[PATCH 05/18] Fix 64bit arch issue in synaptics eventcomm.c

[Mark Kettenis]

> Date: Mon, 11 Oct 2010 09:47:56 +0200
> From: Takashi Iwai <tiwai at suse.de>
> 
> At Fri, 08 Oct 2010 23:09:26 +0200,
> Henrik Rydberg wrote:
> > 
> > On 10/08/2010 10:51 PM, Mark Kettenis wrote:
> > 
> > >> Date: Fri, 08 Oct 2010 21:36:02 +0200
> > >> From: Takashi Iwai <tiwai at suse.de>
> > >>
> > >> At Fri, 8 Oct 2010 20:48:10 +0200 (CEST),
> > >> Mark Kettenis wrote:
> > >>>
> > >>>> From: Takashi Iwai <tiwai at suse.de>
> > >>>> Date: Fri,  8 Oct 2010 19:22:29 +0200
> > >>>
> > >>> Sorry, but it isn't obvious to me what issue this fixes.
> > >>
> > >> In C, "1" is an integer, not an unsigned long.
> > >> Thus (1 << 33) doesn't give you the 33th bit shift, but it's undefined.
> > > 
> > > But if you'd actually use 33 (or event 32) as an offset, things
> > > wouldn't work on a 32-bit platform would they?
> > 
> > 
> > I believe this is what the patch is supposed to fix.
> 
> Yep :)
> 
> 
> > > Anyway,
> > > 
> > >> If any, this must be (1UL << 32). 
> > > 
> > > This is the idiom that is much more common.  I probably wouldn't have
> > > questioned things if you'd written it like that.  I recommend you to
> > > stick to this version.
> > 
> > 
> > For a counter-example, see the definition of test_bit() in the Linux kernel.
> > 
> > >> Also, it'd be better if such a test macro returns 1 instead of a
> > >> random non-zero value.  So does my patch.
> > > 
> > > In C this doesn't matter.
> > 
> > 
> > It is still useful to know if a logic expression evaluates to (0, 1) or (0,
> > nonzero).
> 
> It does matter if the returned type is bigger.
> Try an example code below on 32bit and 64bit machines:
> 
> ================================================================
> #include <stdio.h>
> 
> #define LONG_BITS (sizeof(long) * 8)
> #define OFF(x)   ((x) % LONG_BITS)
> #define LONG(x)  ((x) / LONG_BITS)
> 
> #define TEST_BIT1(bit, array) (array[LONG(bit)] & (1 << OFF(bit)))
> #define TEST_BIT2(bit, array) (array[LONG(bit)] & (1UL << OFF(bit)))
> #define TEST_BIT3(bit, array) ((array[LONG(bit)] >> OFF(bit)) & 1)
> 
> static unsigned long test[4];
> 
> int main()
> {
> 	const int bit = 33;
> 	int result;
> 
> 	/* set the bit */
> 	test[LONG(bit)] |= 1UL << OFF(bit);
> 
> 	result = TEST_BIT1(bit, test);
> 	printf("TEST1 %d = %d\n", bit, result);
> 
> 	result = TEST_BIT2(bit, test);
> 	printf("TEST2 %d = %d\n", bit, result);
> 
> 	result = TEST_BIT3(bit, test);
> 	printf("TEST3 %d = %d\n", bit, result);
> 
> 	return 0;
> }
> ================================================================
> 
> On a 32bit machine, it results in:
>   TEST1 33 = 2
>   TEST2 33 = 2
>   TEST3 33 = 1
> 
> while on a 64bit machine, it results in:
>   TEST1 33 = 0
>   TEST2 33 = 0
>   TEST3 33 = 1
> 
> See TEST2 still failed although it uses 1UL.

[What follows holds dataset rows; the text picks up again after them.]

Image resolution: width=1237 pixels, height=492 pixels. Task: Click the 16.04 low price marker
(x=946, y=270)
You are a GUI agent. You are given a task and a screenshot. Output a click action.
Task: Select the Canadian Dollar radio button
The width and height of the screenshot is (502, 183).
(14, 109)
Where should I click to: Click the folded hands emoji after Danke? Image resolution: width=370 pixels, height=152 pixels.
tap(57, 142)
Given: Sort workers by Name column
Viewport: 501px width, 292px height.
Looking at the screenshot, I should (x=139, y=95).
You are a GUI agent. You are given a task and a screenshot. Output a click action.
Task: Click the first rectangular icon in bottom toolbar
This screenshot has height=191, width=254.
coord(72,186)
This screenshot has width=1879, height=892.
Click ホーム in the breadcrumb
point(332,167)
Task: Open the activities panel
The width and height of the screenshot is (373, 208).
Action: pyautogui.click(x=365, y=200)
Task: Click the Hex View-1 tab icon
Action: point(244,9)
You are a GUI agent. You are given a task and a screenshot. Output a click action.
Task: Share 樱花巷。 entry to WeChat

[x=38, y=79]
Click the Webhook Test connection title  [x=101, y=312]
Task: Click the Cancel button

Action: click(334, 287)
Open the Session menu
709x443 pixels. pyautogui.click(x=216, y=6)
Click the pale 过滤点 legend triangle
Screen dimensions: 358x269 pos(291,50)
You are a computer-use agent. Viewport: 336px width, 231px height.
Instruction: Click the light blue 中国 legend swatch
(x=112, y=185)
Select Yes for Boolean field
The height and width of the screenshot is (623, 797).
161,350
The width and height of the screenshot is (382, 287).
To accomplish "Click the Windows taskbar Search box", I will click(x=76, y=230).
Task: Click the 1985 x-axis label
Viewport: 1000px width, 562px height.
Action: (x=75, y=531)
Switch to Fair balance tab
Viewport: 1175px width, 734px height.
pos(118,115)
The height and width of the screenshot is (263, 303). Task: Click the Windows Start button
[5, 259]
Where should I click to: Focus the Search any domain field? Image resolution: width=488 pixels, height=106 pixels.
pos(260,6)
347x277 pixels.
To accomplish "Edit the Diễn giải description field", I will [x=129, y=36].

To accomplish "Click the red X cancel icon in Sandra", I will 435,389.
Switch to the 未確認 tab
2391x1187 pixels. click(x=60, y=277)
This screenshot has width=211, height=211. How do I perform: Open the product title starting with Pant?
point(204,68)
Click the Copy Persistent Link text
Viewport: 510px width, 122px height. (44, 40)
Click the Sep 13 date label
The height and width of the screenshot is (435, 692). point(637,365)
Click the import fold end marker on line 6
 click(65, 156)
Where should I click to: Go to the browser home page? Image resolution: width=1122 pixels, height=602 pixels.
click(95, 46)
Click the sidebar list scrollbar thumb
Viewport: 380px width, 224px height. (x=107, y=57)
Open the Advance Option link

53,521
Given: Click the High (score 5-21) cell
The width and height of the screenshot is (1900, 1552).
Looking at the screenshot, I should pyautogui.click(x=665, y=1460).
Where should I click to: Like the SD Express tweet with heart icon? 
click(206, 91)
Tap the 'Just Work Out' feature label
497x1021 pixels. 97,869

This example is meaningless.  On every reasonable 32-bit architecture,
long is a 32-bit integer.  So

> 	/* set the bit */
> 	test[LONG(bit)] |= 1UL << OFF(bit);

when bit is 33 (or even 32), is completely undefined on a 32-bit
machine.  Therefore, you should never call TEST_BIT() with a first
argument of 32 or larger, even on a 64-bit architecture, since the
code wouldn't work on a 32-bit machine.

One can even argue that for this reason the change you're suggesting
is dangerous, since people writing code on a 64-bit machine might not
notice that they're writing coding that won't run on a 32-bit machine.